SUPPLIED MATERIAL:

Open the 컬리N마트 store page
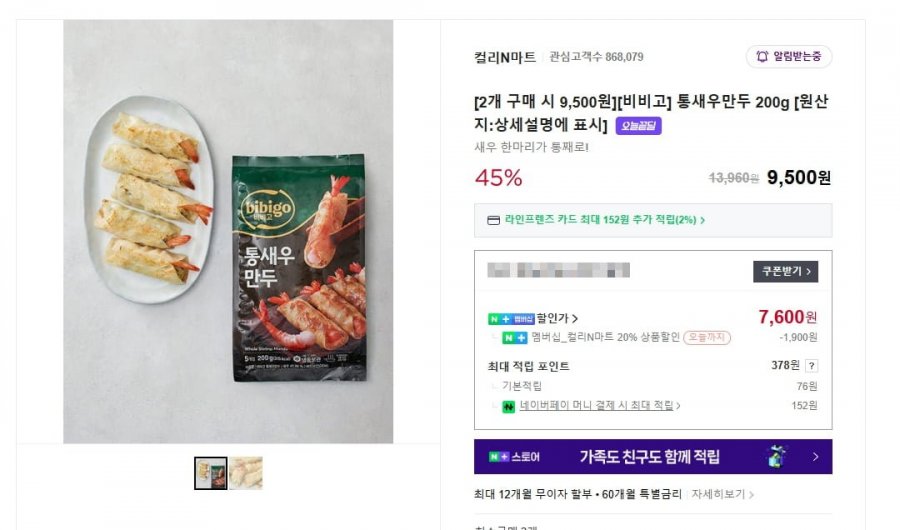This screenshot has height=530, width=900. pyautogui.click(x=505, y=57)
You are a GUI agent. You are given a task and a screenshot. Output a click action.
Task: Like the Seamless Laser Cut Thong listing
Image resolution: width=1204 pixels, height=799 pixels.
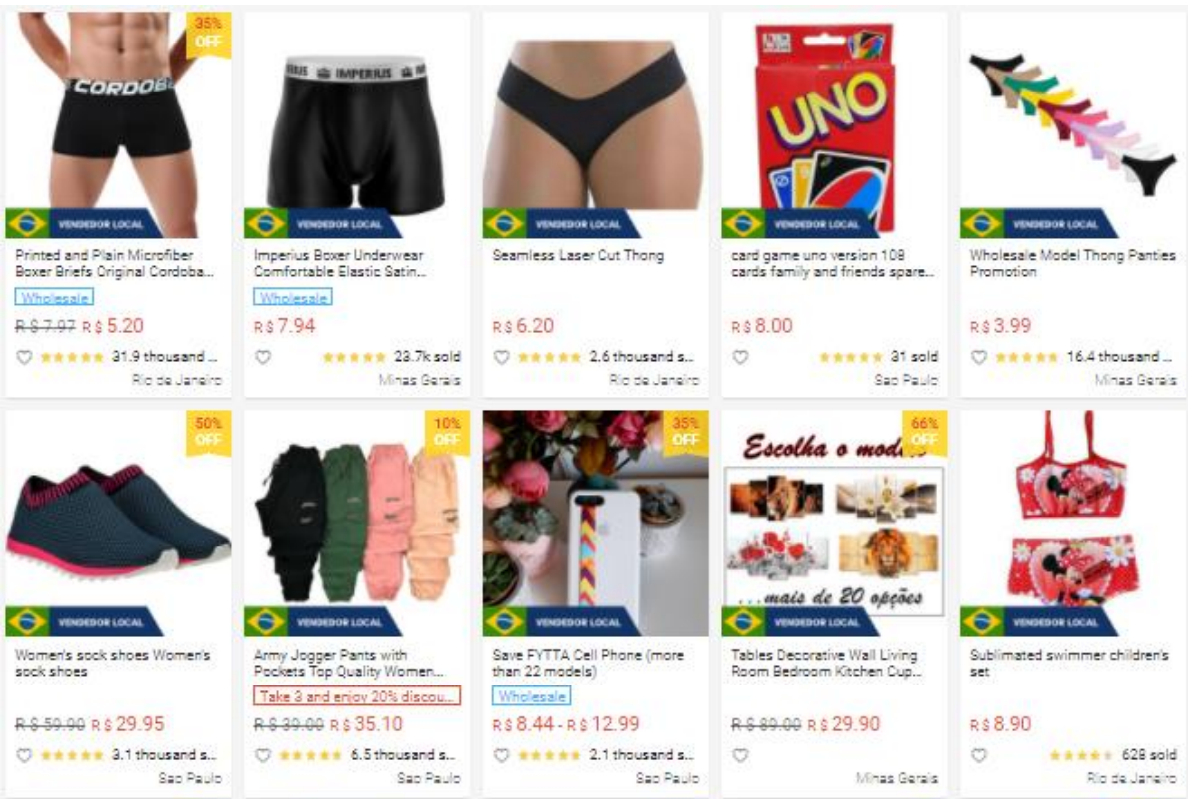click(503, 357)
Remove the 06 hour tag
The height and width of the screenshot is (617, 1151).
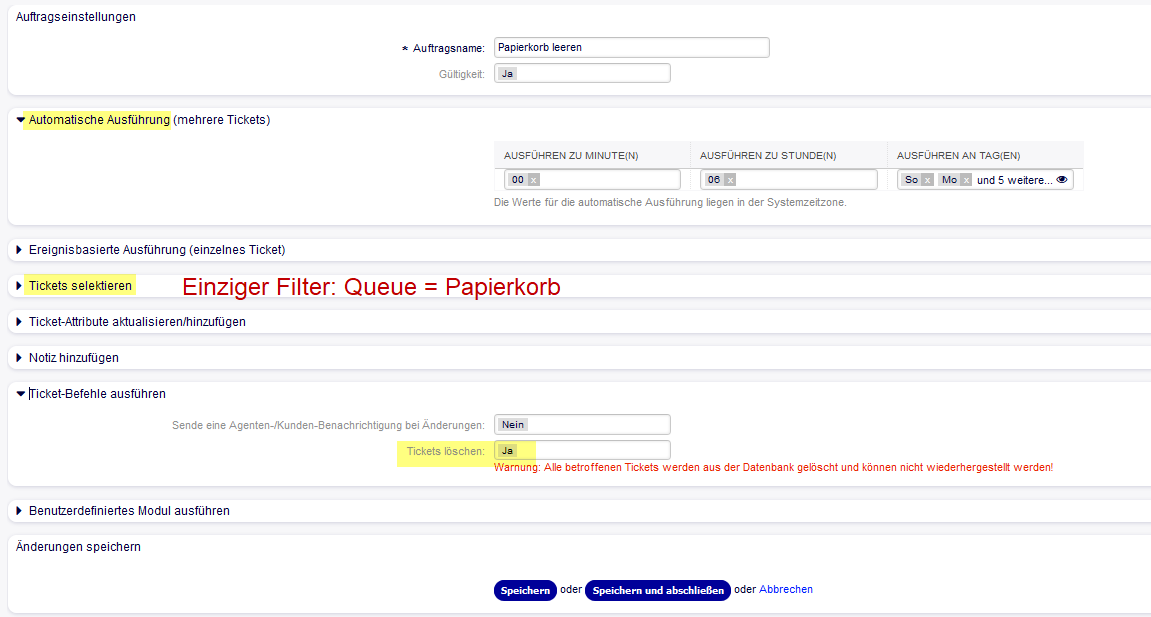(730, 180)
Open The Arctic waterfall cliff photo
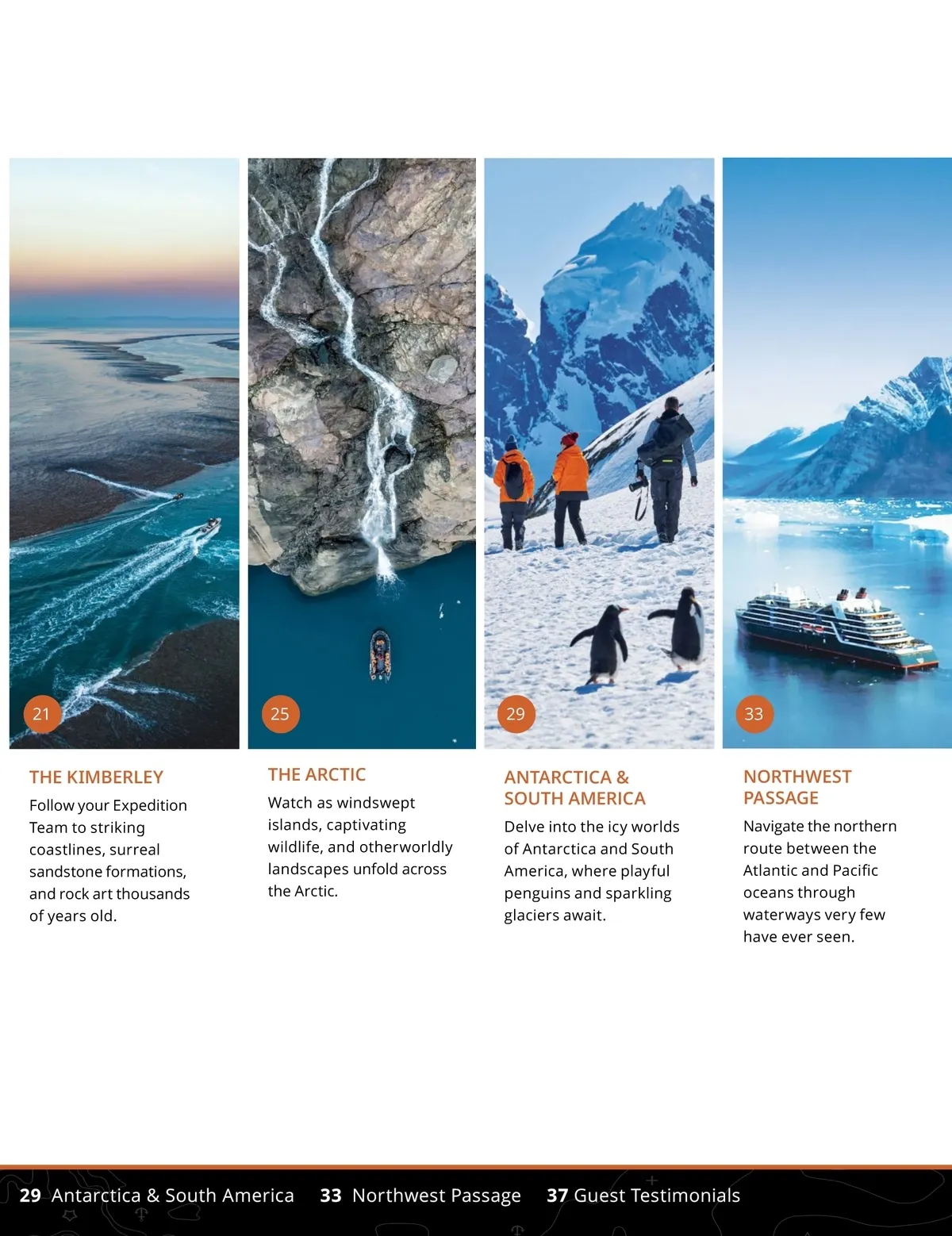 (362, 453)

WHAT IS NEEDED:
Could you output the listing word for word, omitting every picture?

COMPLETED EXERCISE:
Open the 컬리N마트 store page
This screenshot has height=530, width=900. pyautogui.click(x=505, y=57)
You are a GUI agent. You are given a task and a screenshot. Output a click action.
Task: Like the Seamless Laser Cut Thong listing
Image resolution: width=1204 pixels, height=799 pixels.
click(503, 357)
Remove the 06 hour tag
The height and width of the screenshot is (617, 1151).
(730, 180)
Open The Arctic waterfall cliff photo
 (362, 453)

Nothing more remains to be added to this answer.